Note: Forked from https://github.com/ak-hard/brcm-nand-bch, and very rough code added alongside to reencode/decode ECC for T=4, N=14. I've no idea which controllers this will work for, YMMV.
This piece of software emulates generation of BCH correction codes by the Broadcom NAND controller.
Broadcom series of SOCs, such as brcm63x68 and brcm63x69, implement an integrated NAND flash controller. Although little documentation is openly available, an open-source driver exists in Linux (brcmnand). The driver does not have software ECC generation or decoding, but some parameters can be looked up in the code. In particular, the following comment indicates that BCH of order 13 and 14 can be used, depending on the controller version:
/*
* CONTROLLER_VERSION:
* < v5.0: ECC_REQ = ceil(BCH_T * 13/8)
* >= v5.0: ECC_REQ = ceil(BCH_T * 14/8)
*/
In particular, we are looking at a particular NAND configuration of 2KB page size and 64 bits of out-of-band (OOB) data per page. The minimal ECC block (sector) is 512 bytes with 16 bytes of OOB region. The OOB data looks as the following:
xxx0000: ff 19 85 20 03 00 00 00 08 03 d1 0d 32 4f ee df ... ........2O..
xxx0010: ff ff ff ff ff ff ff ff ff 0a 52 3e b2 65 40 d8 ..........R>.e@.
Here, the first line corresponds to a sector at the beginning of an erase block and the other line is for all other sectors. For a particular type of sector, the first 9 1/2 bytes are always the same, and the last 52 bits are random. A 52-bit BCH ECC can be generated by a degree-13 BCH algorithm with T=4 (13 x 4 = 52).
Although this information is valuable, it does not necessary allows us to generate the correct code because there are several ways the algorithm can be used, such as how many bits are included in ECC, their alignment, and also bit order and possibly additive constants applied to the result (e.g. XOR-ing). Another required piece of information, the initial BCH polynomial, is also unknown.

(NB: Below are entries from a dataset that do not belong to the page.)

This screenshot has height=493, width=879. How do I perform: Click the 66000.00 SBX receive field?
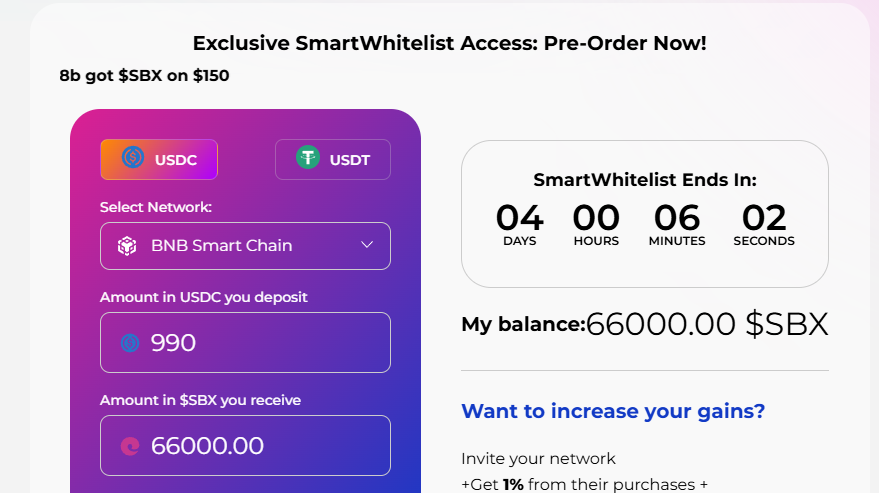pyautogui.click(x=246, y=445)
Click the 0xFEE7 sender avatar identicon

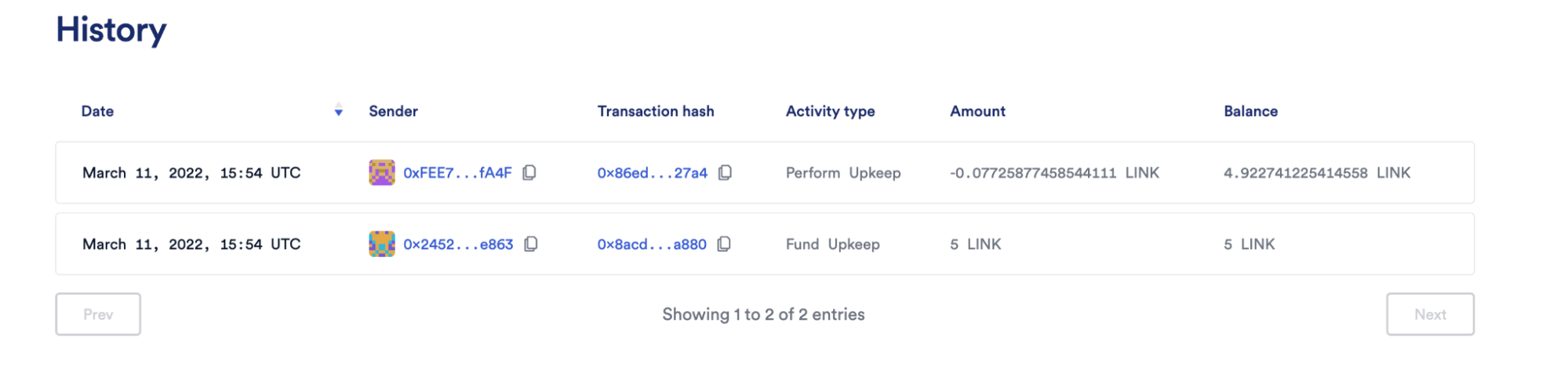[x=382, y=172]
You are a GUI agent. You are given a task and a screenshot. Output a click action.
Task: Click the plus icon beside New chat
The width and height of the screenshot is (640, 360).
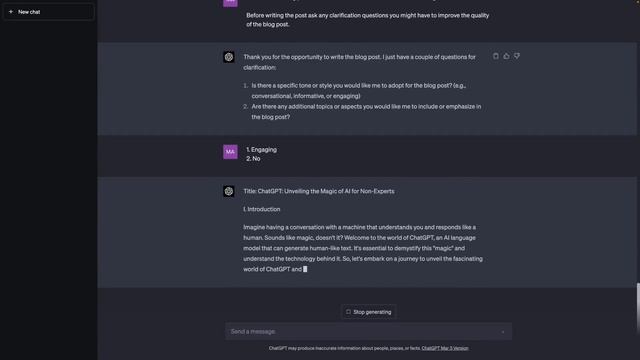11,12
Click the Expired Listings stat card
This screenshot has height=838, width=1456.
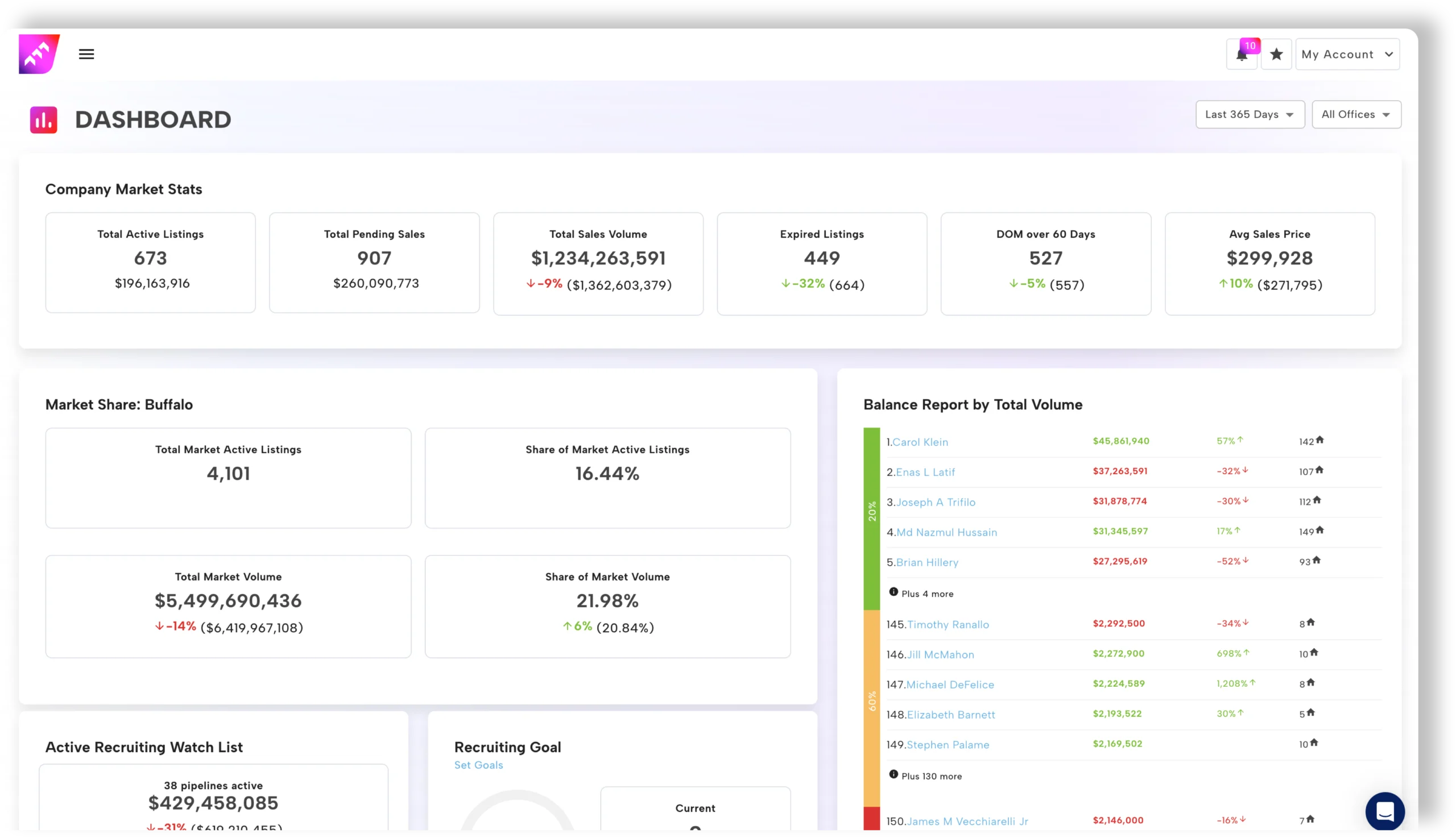pos(821,264)
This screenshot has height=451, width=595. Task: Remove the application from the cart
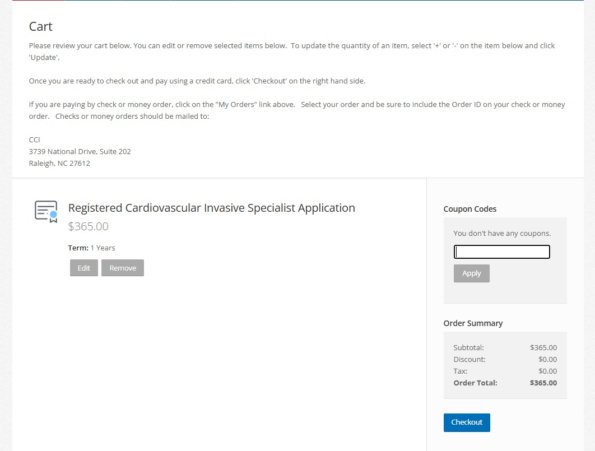click(x=123, y=268)
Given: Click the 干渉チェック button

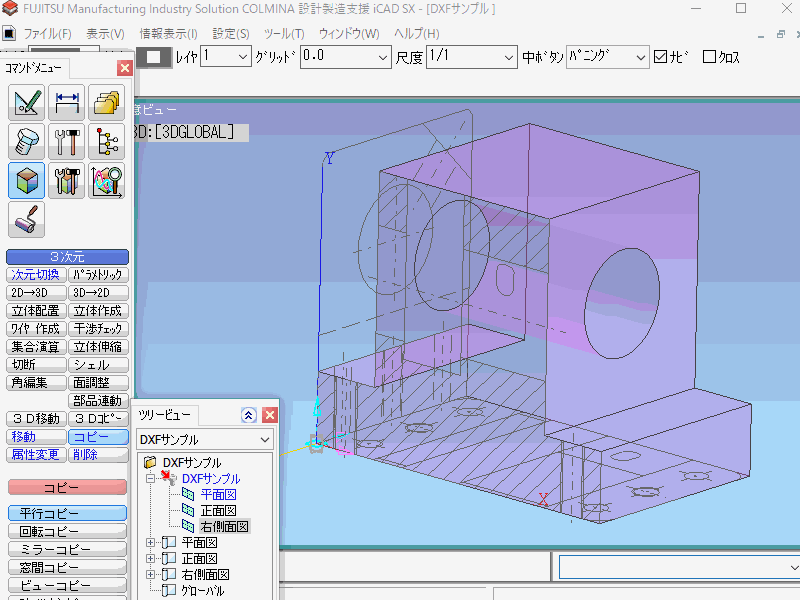Looking at the screenshot, I should click(97, 328).
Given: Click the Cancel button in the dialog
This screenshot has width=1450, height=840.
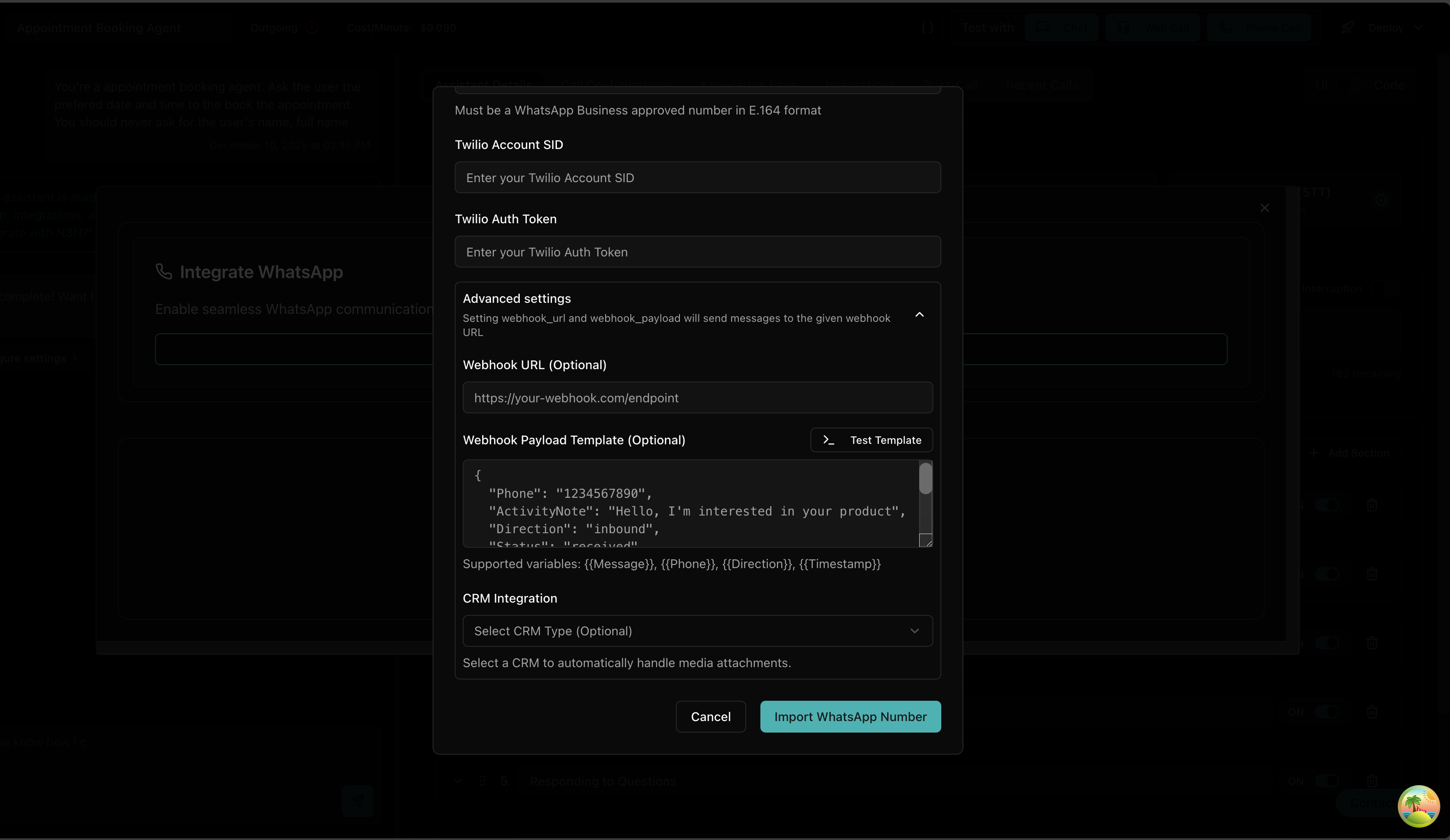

The remaining parameters are obtained by a linear analysis of a sample of available ECC generated by a read SOC, since BCH codes are linear codes. The polynomial had to be brute forced but since not many numbers are suitable this was not hard.
First, it was determined that the 512-bytes sectors themselves are not linearly correlated to the 52 hardware generated ECC bits with any of the possible polynomials. However, such correlation was found to exists when only non-first sectors on the erase blocks are considered. Since all such sectors have the same value of non-ECC OOB bits, this implies that some of these bits are also included in ECC computation. Luckly, this also implies that the default polynomial (0x201b) is used by hardware. Some experimentation revealed that actually all 9 1/2 bytes need to be considered to establish a linear dependency to hardware ECC, valid for all sectors. Due to linearity of BCH codes, such dependency must also exist between the hardware and software generated BCH codes, even if they do not fully match.
Simply concatenation of data and first 9 1/2 OOB bytes produces the following linear dependency matrix between software and hardware BCH generators:
0 10101000000000000000000000000000000000000000000000000
1 01010100000000000000000000000000000000000000000000000
2 10000010000000000000000000000000000000000000000000000
3 01000001000000000000000000000000000000000000000000000
4 00100000100000000000000000000000000000000000000000000
...
45 00100000000000000000000000000000000000000000000001000
46 00010000000000000000000000000000000000000000000000100
47 00100000000000000000000000000000000000000000000000010
48 10010000000000000000000000000000000000000000000000000
49 11100000000000000000000000000000000000000000000000000
50 11110000000000000000000000000000000000000000000000000
51 01010000000000000000000000000000000000000000000000000
There is a nice diagonal that is "late" by four bits and some garbage in the first four bits. Masking out the ECC bits and including 10 OOB bytes in the computation produces a matrix that is now 4 bits "too early":
0 00000000000000000000000000000000000000000000000000110
1 00000000000000000000000000000000000000000000000000010
2 00000000000000000000000000000000000000000000000011100
3 00000000000000000000000000000000000000000000000001110
4 10000000000000000000000000000000000000000000000011010
5 01000000000000000000000000000000000000000000000001100
6 00100000000000000000000000000000000000000000000000110
7 00010000000000000000000000000000000000000000000000100
...
47 00000000000000000000000000000000000000000001000000110
48 00000000000000000000000000000000000000000000100000100
49 00000000000000000000000000000000000000000000010000010
50 00000000000000000000000000000000000000000000001011010
51 00000000000000000000000000000000000000000000000110110
This suggests that ECC generation should take into account exactly 512 + 9 1/2 bytes. To do this, the whole string is shifted by 4 bits to the right. After this, the correlation matrix becomes diagonal and the hardware and software ECC match exactly.